Woohoo! You did it!
Today marks the end of Course 1! By now you should have:
- completed all 5 posts for each week of the course
- completed your 6th post, which includes your UbD final project planner (note: you do not need to directly share your planner with me, just embed it into your blog post, and drop it into this folder)
- completed all 5 comments for each week of the course
- documented all posts and comments on your grading spreadsheet
Over this week, I’ll be reading through all of your fantastic work and adding comments to your posts and grading spreadsheet. Once your work is complete, I’ll send you an e-mail with your final grade for Course 1.
UbD Ideas, Suggestions & Resources
As I’m reading through your unit planners already, a few things have come up that may be helpful for everyone:
As you select and list the standards met at the beginning of your planner, make sure to only include the standards you will actually be assessing. It’s tempting to include all of the standards you’ll address or discuss, but this makes it much harder to design your unit and rubric. So, you should only list the standards that you will actually use to assess student learning. I struggle with this myself, because so often my units will cover many of the ISTE standards, but it really helps me focus, when I select only one or two standards. Here is an overview of the UbD planner by Grant Wiggins, and the first chapter of the UbD book, as well as a brief overview of the purpose of backwards design.
The GRASPS task is written for the students. It’s intended to be given to the students, as the assignment sheet, with an accompanying rubric. Although this is a unit planner for you as the teacher, this is the piece that is actually given to students and can be written in student-friendly language, addressing the student as “you”. It’s totally fine if you don’t give the assignment in exactly this format to your students, but it’s very helpful to actually write in student-friendly language, and to get the practice of putting assignments into context for students. The purpose of the GRAPS task is to design that context so that students know how and why this assessment task fits into the bigger picture of the unit and the “real world”. Here are a few examples from Grant Wiggins, and a very helpful GRASPS planner from the UbD Workbook.
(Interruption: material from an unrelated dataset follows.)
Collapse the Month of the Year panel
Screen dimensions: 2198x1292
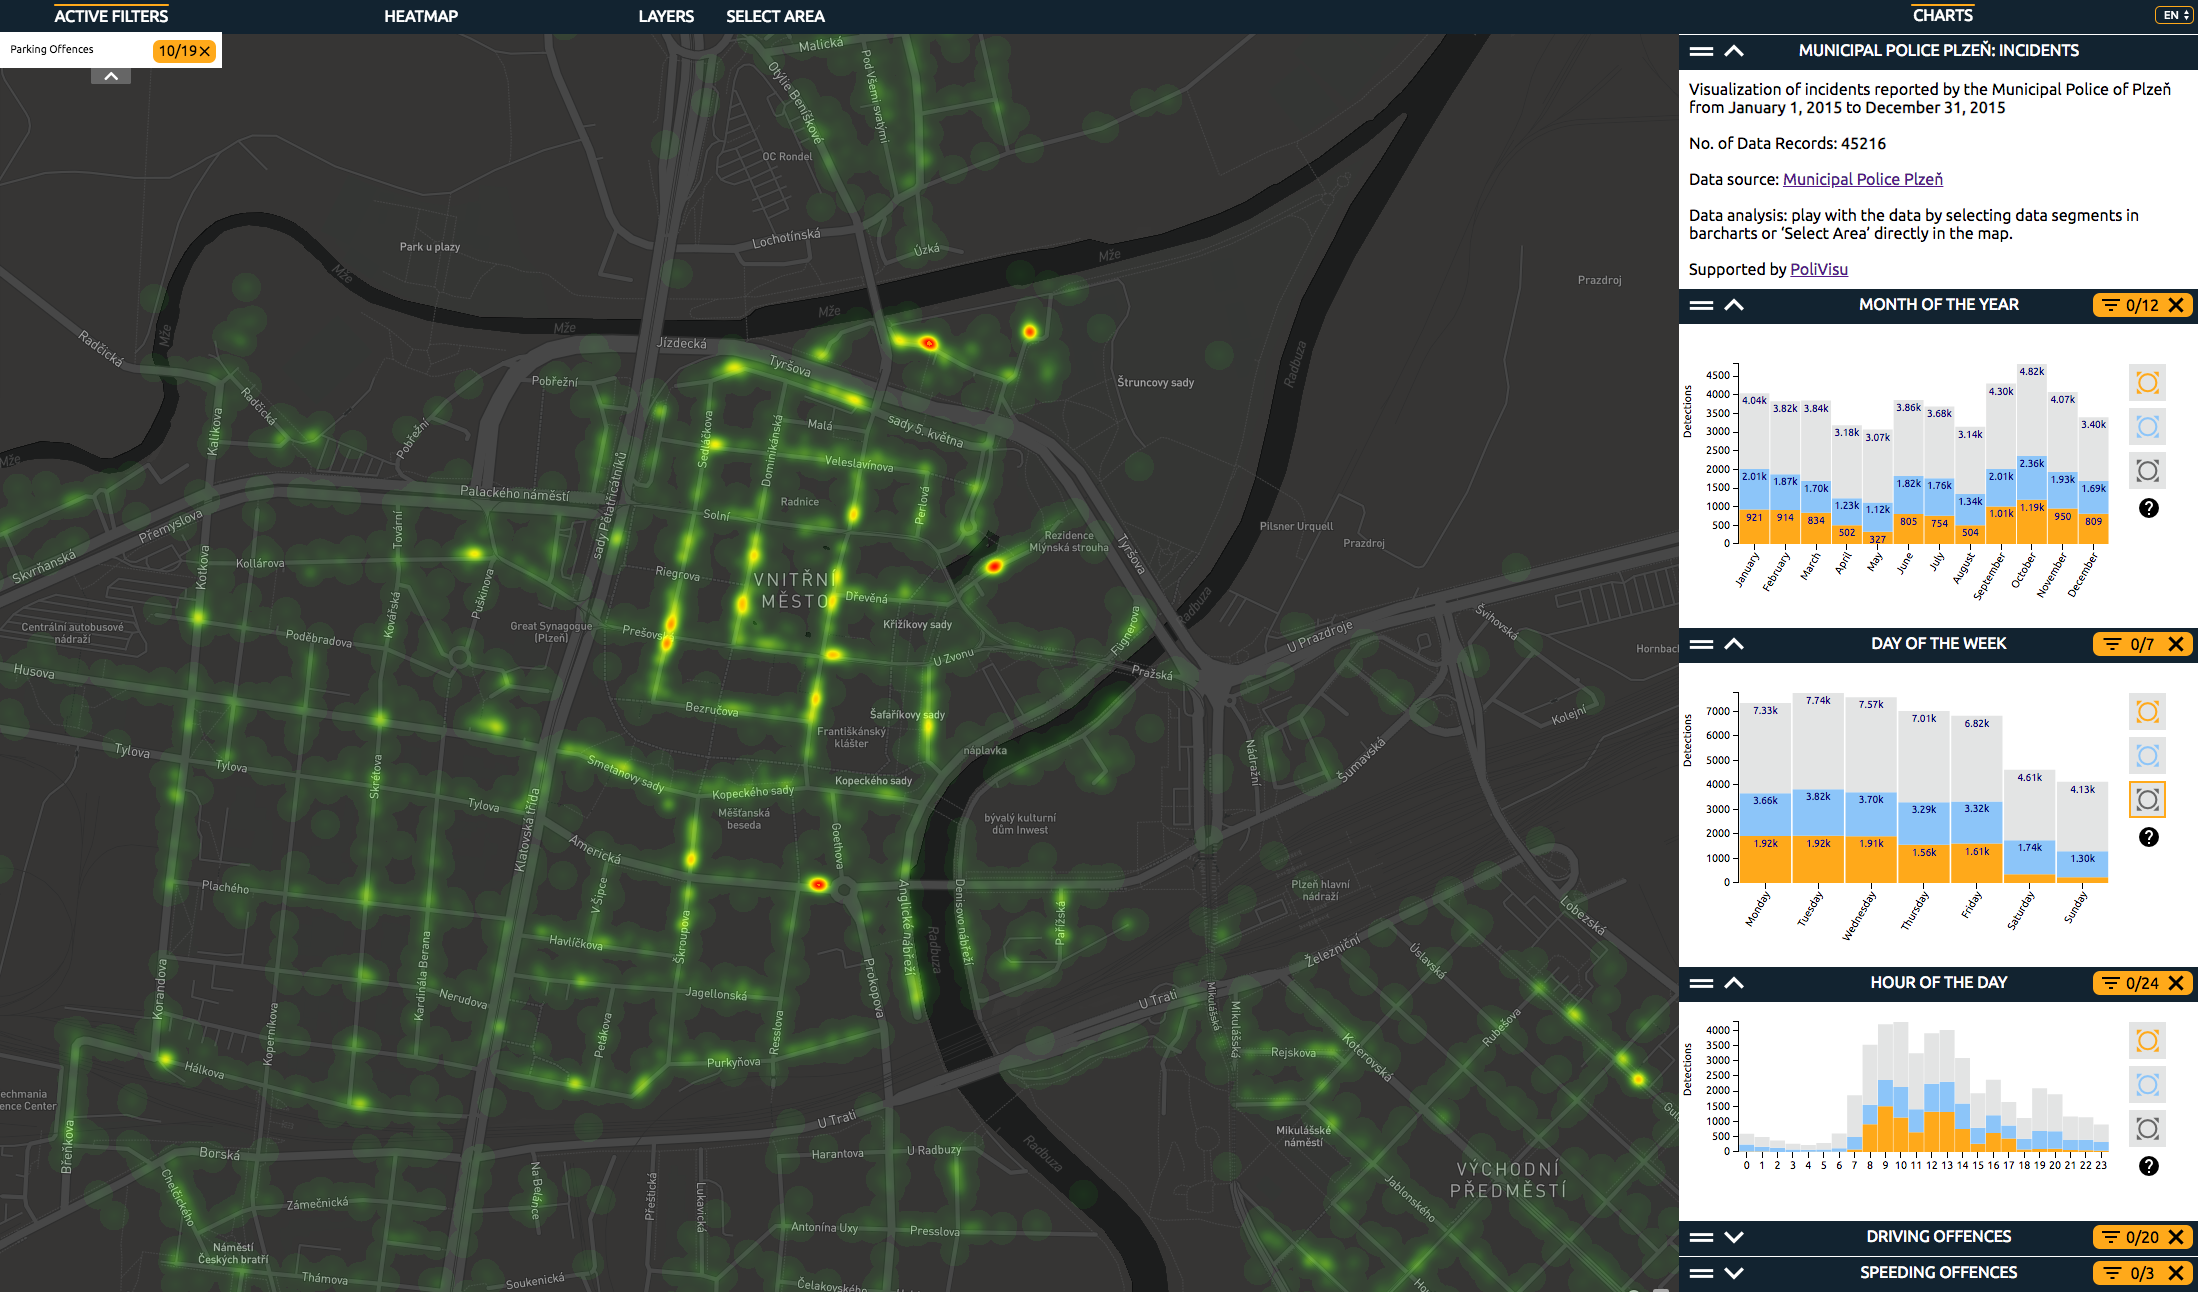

The six facets of understanding are designed to be mini-lessons or assessments that build up to your final GRASPS task. You will want to write those statements as smaller (often formative) assessments, including actual documentation of learning. Here is chapter 4 from the UbD book, and a list of performance verbs organized by the six facets (and here’s another one!).
You do not have to complete this unit with your students before posting the planner on your blog. But of course, we would love to see the finished products whenever they are complete!
Time for a break!
Now that you’ve completed Course 1, please enjoy a well-deserved rest until the beginning of Course 2 (which starts on Nov 4th). You will be receiving an invoice for payment from COETAIL soon, and just like in Course 1, once you’ve paid, you’ll get access to Course 2 materials.
If you have any questions or concerns about starting Course 2, please don’t hesitate to ask!
SUNY Credit Reminder
For those that are taking COETAIL for SUNY credit, just a quick reminder that you will need to be accepted into SUNY by the end of Course 2 in oder to continue earning credit. If you have started the paperwork process, please make sure to do so ASAP.